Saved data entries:
○ ○ ○ ○ ○ ○ ○
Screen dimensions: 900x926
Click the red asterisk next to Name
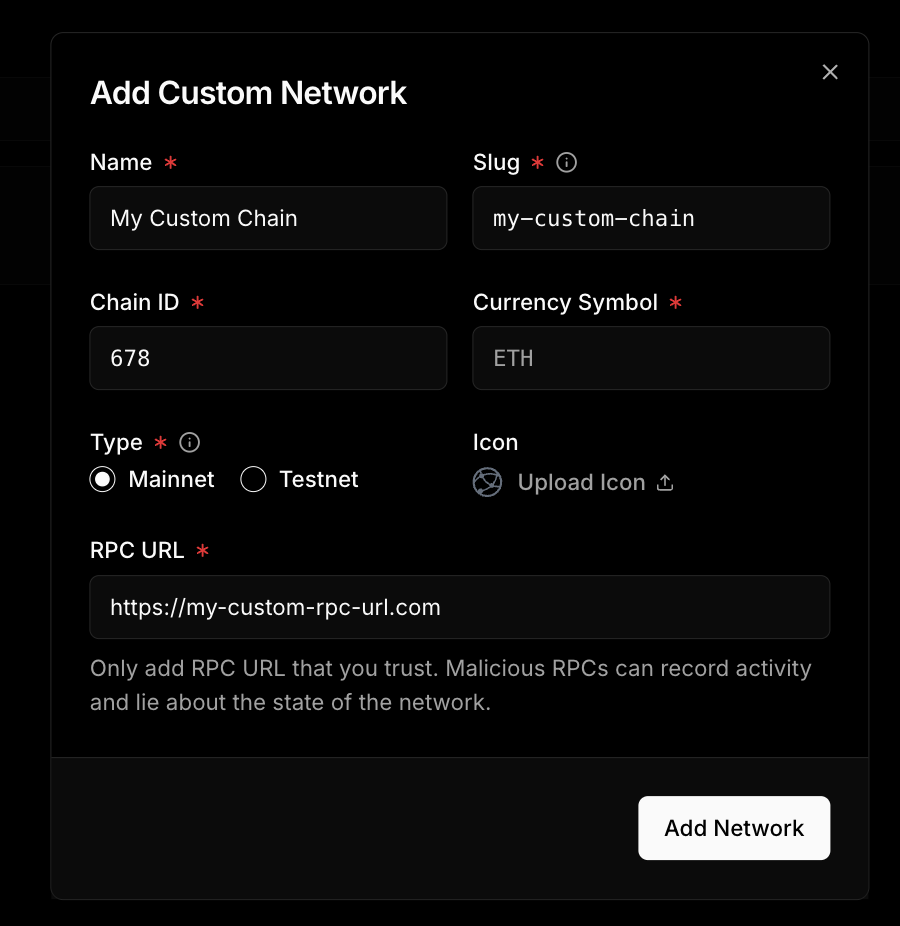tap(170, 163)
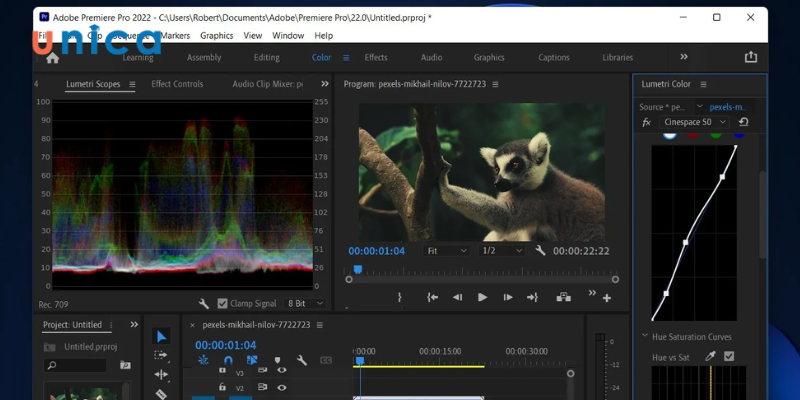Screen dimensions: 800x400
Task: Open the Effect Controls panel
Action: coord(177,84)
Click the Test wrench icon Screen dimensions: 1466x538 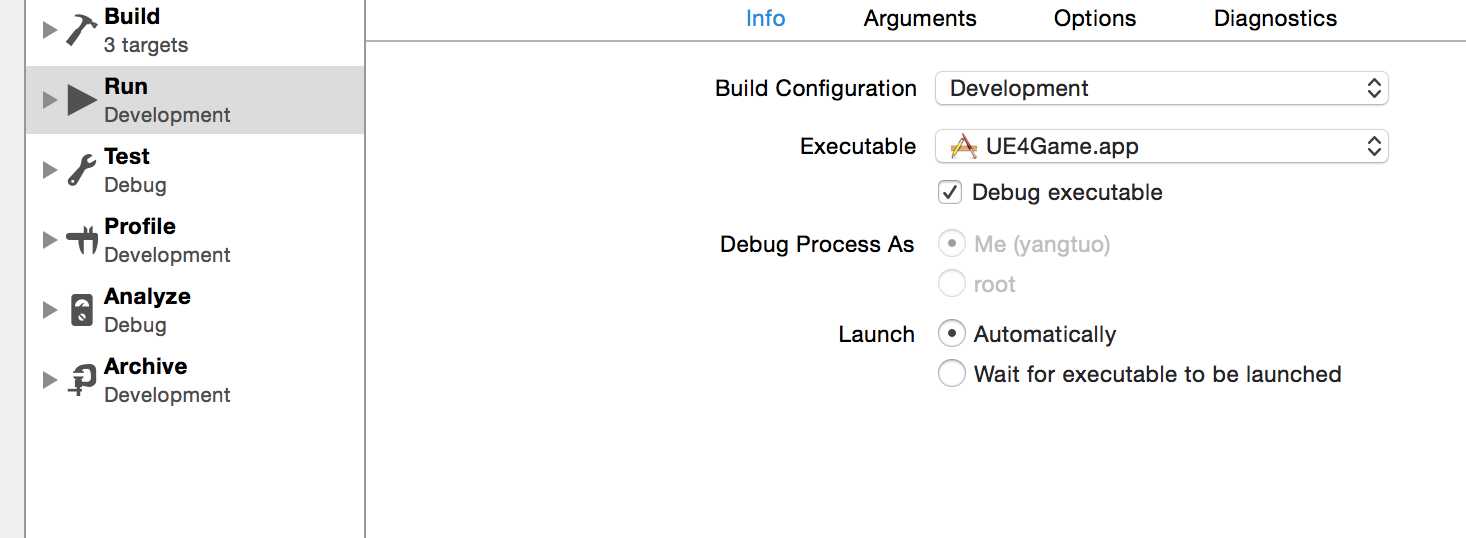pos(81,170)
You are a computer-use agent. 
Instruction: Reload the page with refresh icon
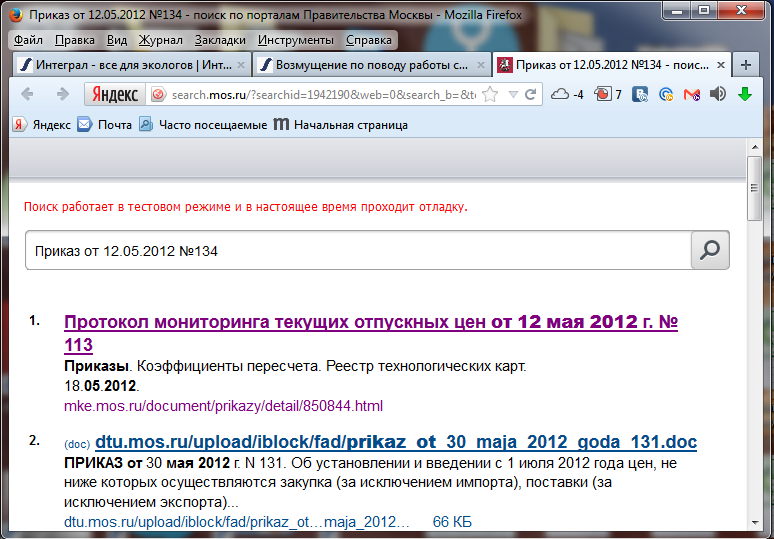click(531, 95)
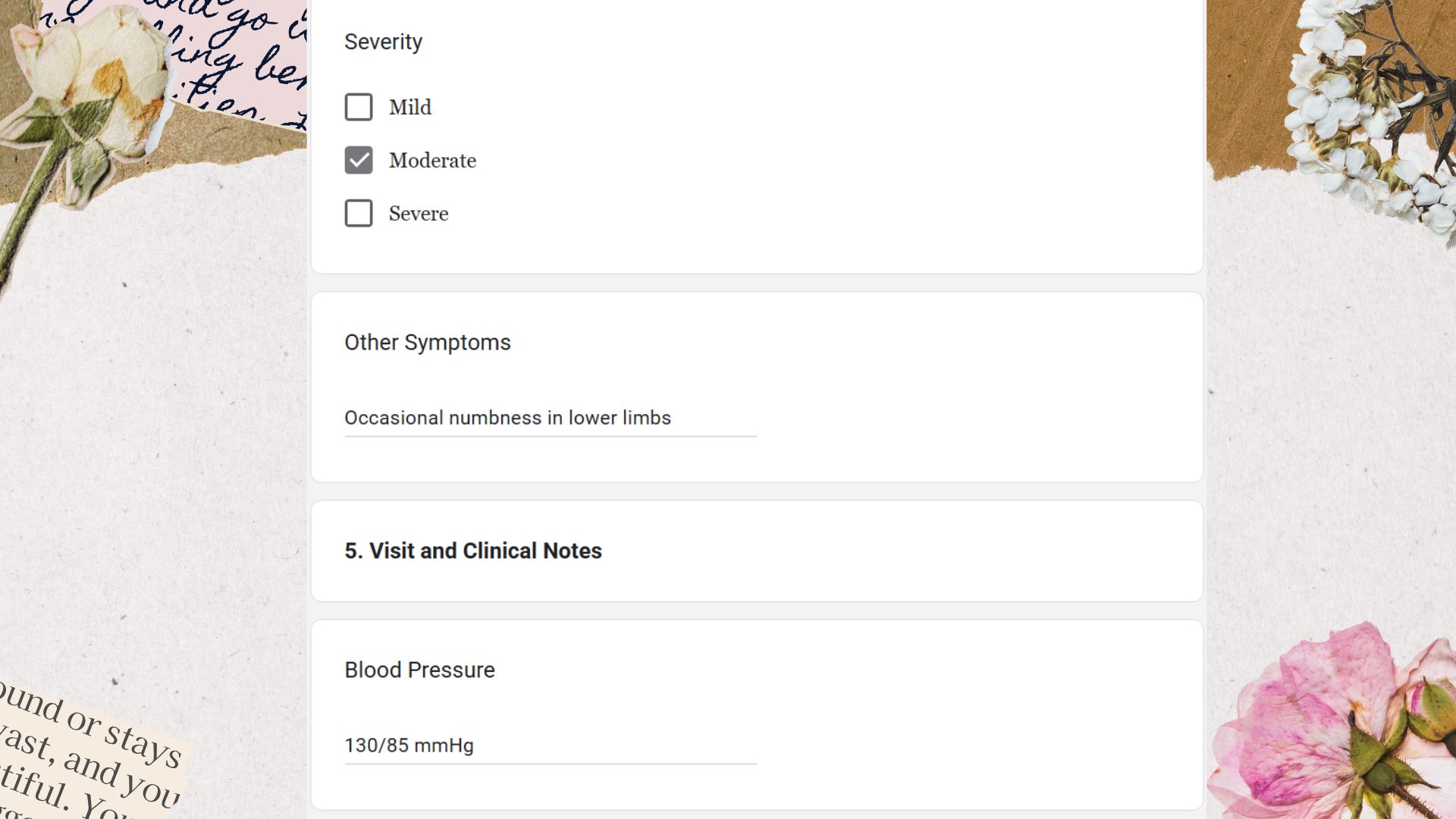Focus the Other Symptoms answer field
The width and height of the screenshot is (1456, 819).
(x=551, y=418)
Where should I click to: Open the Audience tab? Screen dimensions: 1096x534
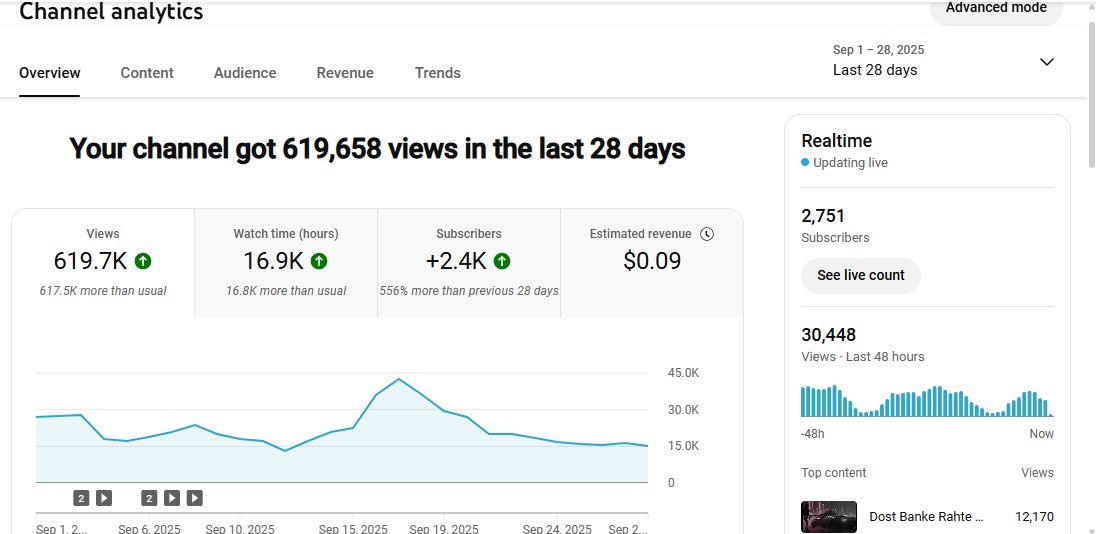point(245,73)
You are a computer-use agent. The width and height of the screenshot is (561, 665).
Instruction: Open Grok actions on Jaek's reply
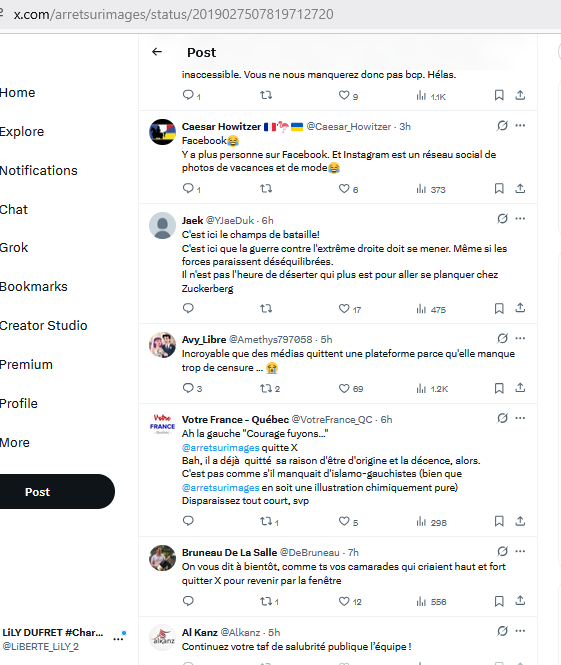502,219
○ ○ ○ ○ ○ ○ ○
■ **Problem**
Output, exactly and with no pictures, every line from the one that contains "Instruction: Reload the" through the final line of the entries.

■ **Exercise response**
Instruction: Reload the page with refresh icon
click(531, 95)
Focus the Other Symptoms answer field
The width and height of the screenshot is (1456, 819).
(x=551, y=418)
Where should I click to: Open the Audience tab? Screen dimensions: 1096x534
point(245,73)
You are a computer-use agent. The width and height of the screenshot is (561, 665).
Instruction: Open Grok actions on Jaek's reply
502,219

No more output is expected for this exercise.